For instance, I think that in some situations it's perfectly *okay* to objectify women -- just as it can be okay for women to objectify men, or men to objectify each other, or women to objectify women, or people to objectify animals. Context is key.
But by putting that very different conversation in the same context as sexual assault, picking at those aspects of the poem reads as a minimization of sexual assault - and I'm sure nobody here would hope to minimize that.
In other words, you've done your diary a disservice by conflating the higher-order issues of violence, intimidation, and coercion with the debate over when/how people can be objectified, etc.
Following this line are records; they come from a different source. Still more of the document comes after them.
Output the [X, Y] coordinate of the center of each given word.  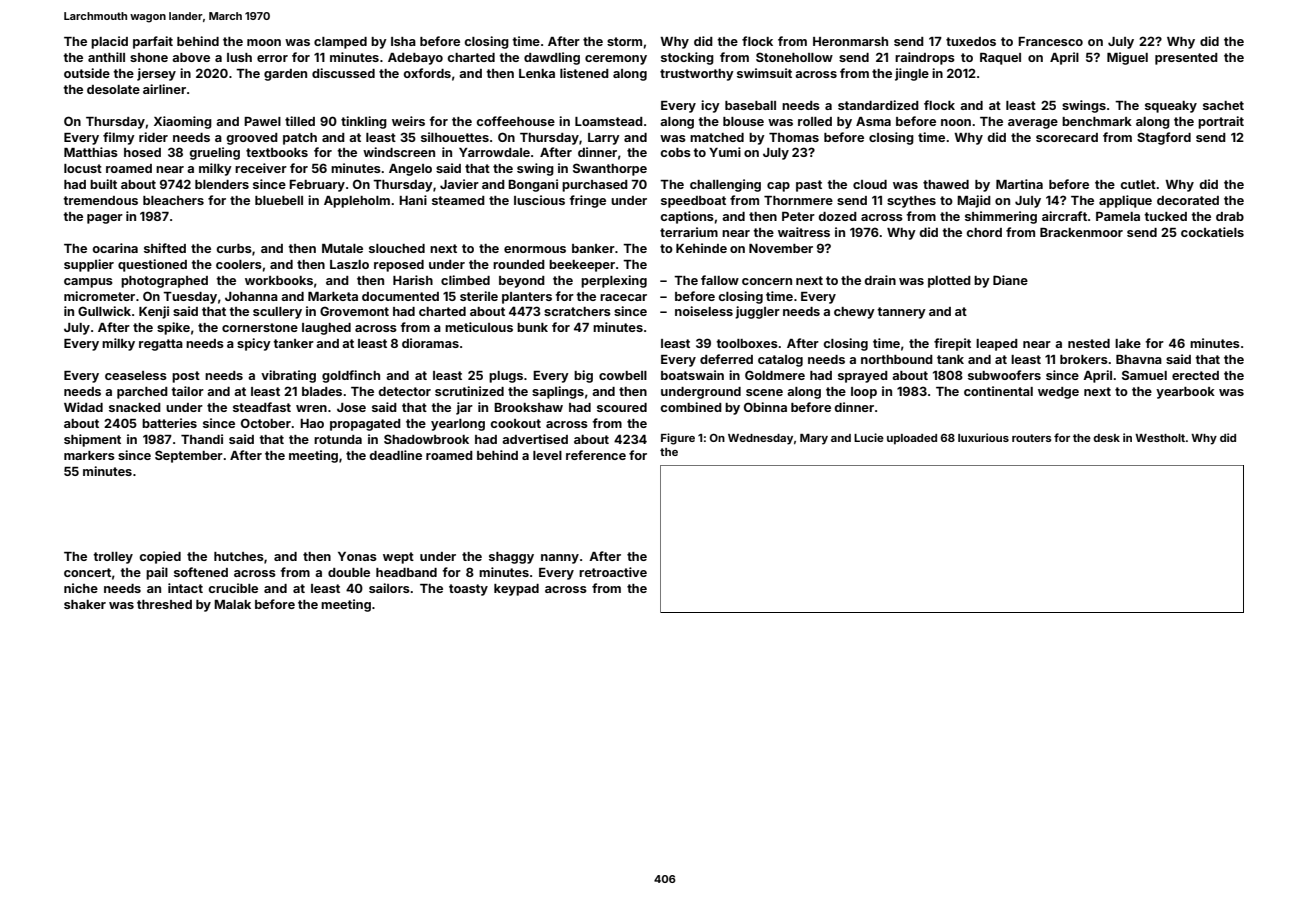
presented [1186, 59]
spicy [254, 344]
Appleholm [357, 202]
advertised [535, 439]
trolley [113, 558]
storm [624, 41]
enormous [535, 249]
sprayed [863, 377]
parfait [153, 42]
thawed [946, 184]
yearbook [1185, 393]
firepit [952, 344]
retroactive [613, 572]
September [189, 456]
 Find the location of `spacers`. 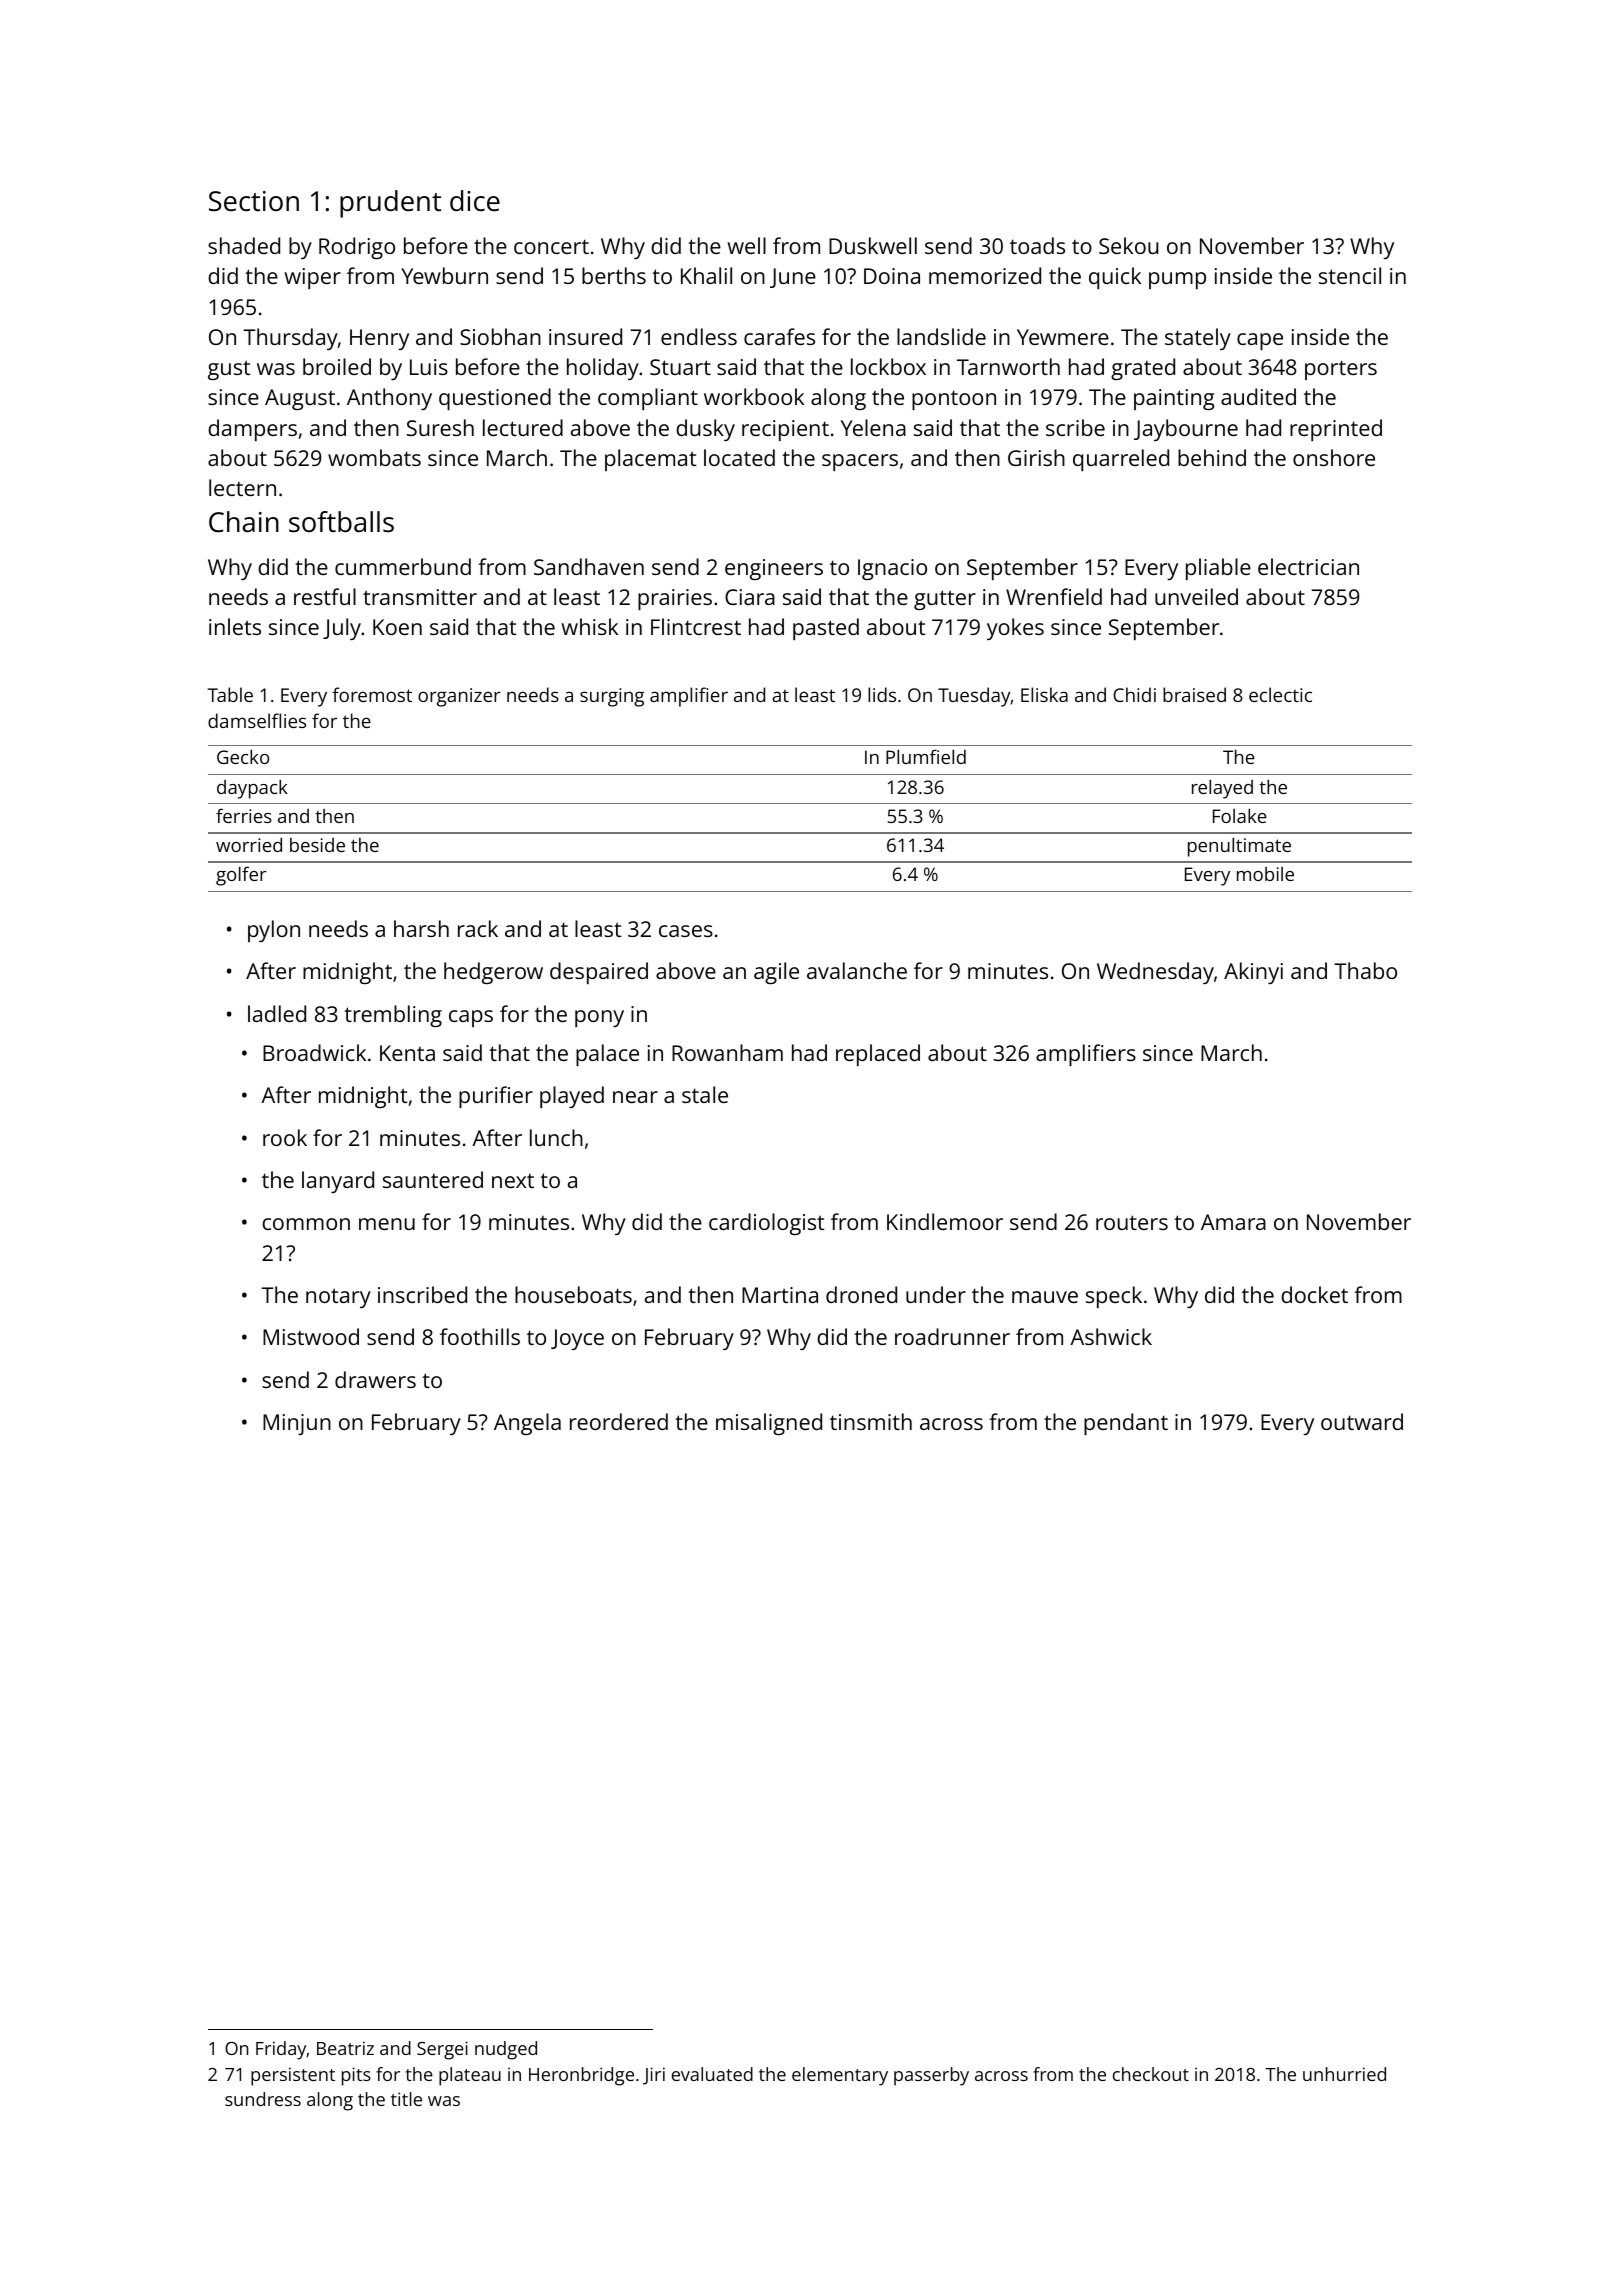

spacers is located at coordinates (860, 462).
Also, while I might not always feel like being checked out in the street, I won't necessarily feel offended. There have been times however when men have said really inappropriate things to me in teh street that I did find offensive and while I wouldn't place it on the same level as being physically assaulted, I would consider harrassment but a lot of people rationalize that since they're not physically touching the person, it's somehow okay and I think that's the attitude to move away from.
Also, if a woman isn't physically assaulted but a man (or woman although I've never seen or heard of a woman doing this) says something totally out of line, it could make the woman afraid of being physically assaulted. I think the point is to stress that certain behaviors are unacceptable and unnecessarily make little things, like walking down the street, harder for women and it's something women have to live with daily.